In other embodiments, the steel skeleton of the floor system can also be a slope structure, a herringbone structure or a four-slope structure, where the four-slope structure means that the middle part of the floor system is a plane, each side edge of the plane is provided with a slope respectively, and the plane and the four slopes together form the steel skeleton of the floor system. For the horizontal structure's superstructure steel skeleton, at foretell formwork process, need set up the bounding wall respectively around the superstructure steel skeleton, prevent that the concrete of pouring from revealing from the side. To the superstructure steel skeleton of inclined plane structure, at foretell formwork process, need set up the baffle in both sides to set up the cornice at the lower limb of inclined plane structure, prevent that the concrete of pouring from revealing from both sides limit or lower limb. To four domatic structure's superstructure steel skeleton, at foretell formwork in-process, need set up the cornice at the domatic lower limb of each, prevent that the concrete of pouring from revealing from the lower limb of cornice.

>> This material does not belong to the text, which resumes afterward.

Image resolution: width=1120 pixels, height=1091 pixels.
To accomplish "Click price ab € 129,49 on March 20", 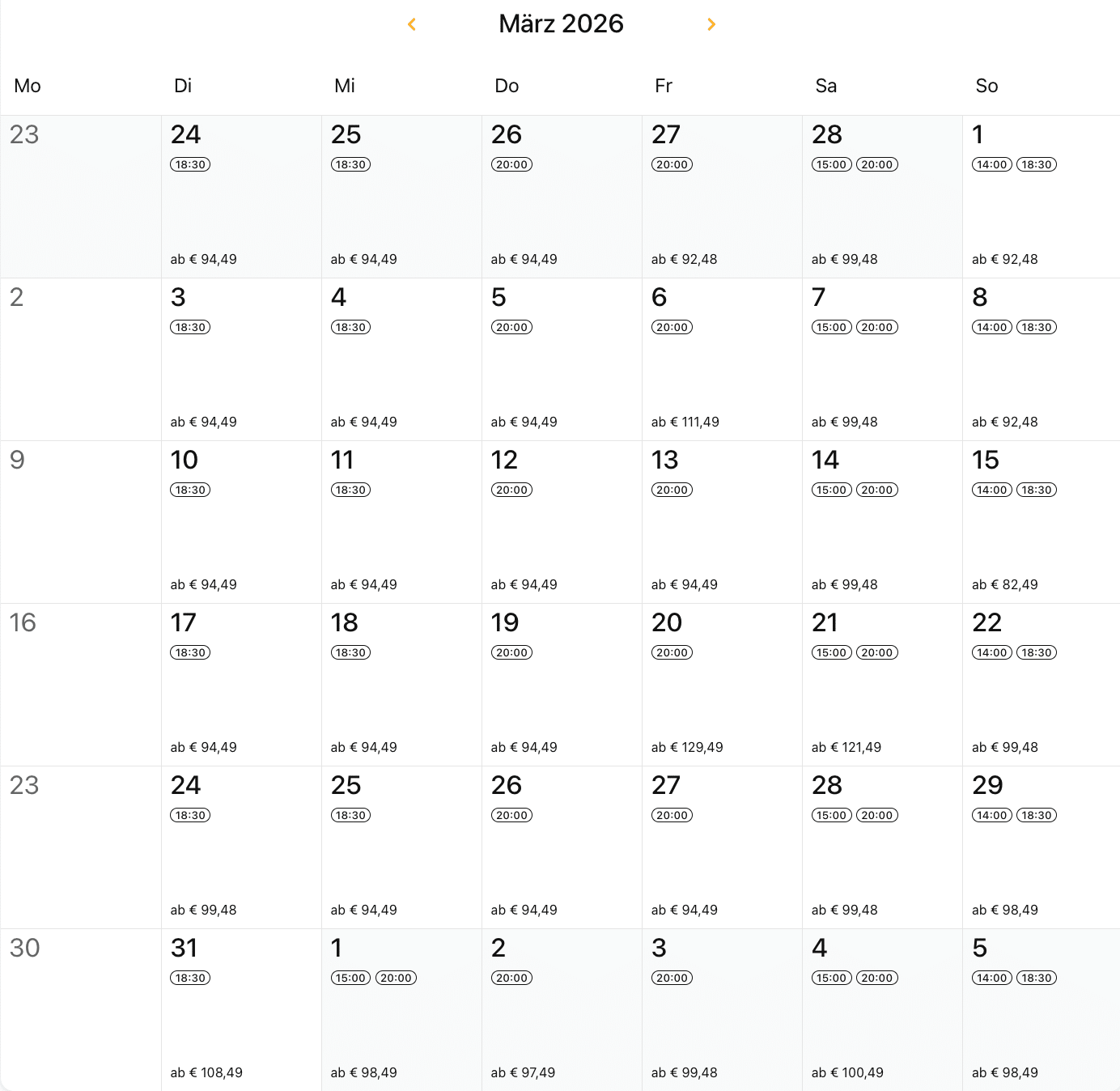I will click(x=687, y=747).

In addition, the cement pressure plates or the steel plates can be laid to replace the templates, the laid cement pressure plates or the laid steel plates can be directly used as a part of the floor system, and the cement pressure plates or the laid steel plates do not need to be detached in the later period.

Example 2:

a low-rise fabricated reinforced concrete structural building, please refer to fig. 1, 10 and 11.

Fig. 10 shows the internal structure of the wall body on the left side of the grouting enclosing wall 10 of the low-rise assembled steel concrete structure building in fig. 1, and the difference between this embodiment and embodiment 1 is that for each row of steel lattice hanging plate columns 11 of the enclosing wall steel framework, every two steel lattice hanging plate columns 11 on the inner side are arranged close to each other, so that the wall panel 102 can be hung conveniently, and one steel lattice hanging plate column 11 can be arranged at both ends. When slurry is poured into a cavity between an inner cladding surface layer and an outer wall plate formed by the glass magnesium flat plate 103, the front side and the rear side of the cavity are blocked by the templates, and the poured slurry is vibrated with small force by a small vibration pump. Fig. 11 shows the overall structure of the wall body on the left side of the grouting enclosing wall 10 of the lower-story assembled steel-concrete structure building in fig. 1, after the grouting slurry is solidified, the strip-shaped protrusions at the rear of the wall panels 102 are embedded in the solidified slurry, so that the structure of the wall body is stable.

Example 3:

a low-rise fabricated reinforced concrete structural building, please refer to fig. 12, 13 and 14.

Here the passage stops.